Can you make sure there are no port conflicts in the appliances.xml? If possible, please attach a copy of your appliances.xml.

DanielALS commented 5 years ago

Thanks, I'm going have our network people check for conflicts. I don't feel comfortable posting the IP addresses here. I did diff the potential problem xml with the production copy and they are identical (which is good).

Assuming I get a final error determined, is it possible to come up with a more detailed exception message ? I'll try my hand at a PR, I won't feel bad if you reject it.

Cheers

slacmshankar commented 5 years ago

No worries. Make sure the ports do not conflict with anything else.. There is not much information as to why Hz did not start; but most of the time this has to do with port conflicts and the like.

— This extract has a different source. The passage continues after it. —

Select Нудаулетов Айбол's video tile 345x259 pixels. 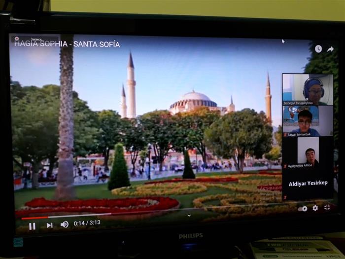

DanielALS commented 5 years ago

I can't find any port conflicts. The host I'm running my appliance on also runs Phoebus. Do clustered Appliances need to use the exact same snap shot ? That might be an issue.

slacmshankar commented 5 years ago

Do clustered Appliances need to use the exact same snap shot ? I would say yes. I tend to upgrade the underlying clustering jars a little bit more frequently than the rest. And the internal protocols (specific to clustering) do change with versions of the jar; so I would lean towards using the same version for the cluster.

DanielALS commented 5 years ago

I installed the exact same snapshot and tomcat versions. Clustering now works.

I didn't separately test matching AA snapshot and matching Tomcat versions though.I suppose it's somewhat obvious as a best practice, but if you forget to check, it could be a gotcha.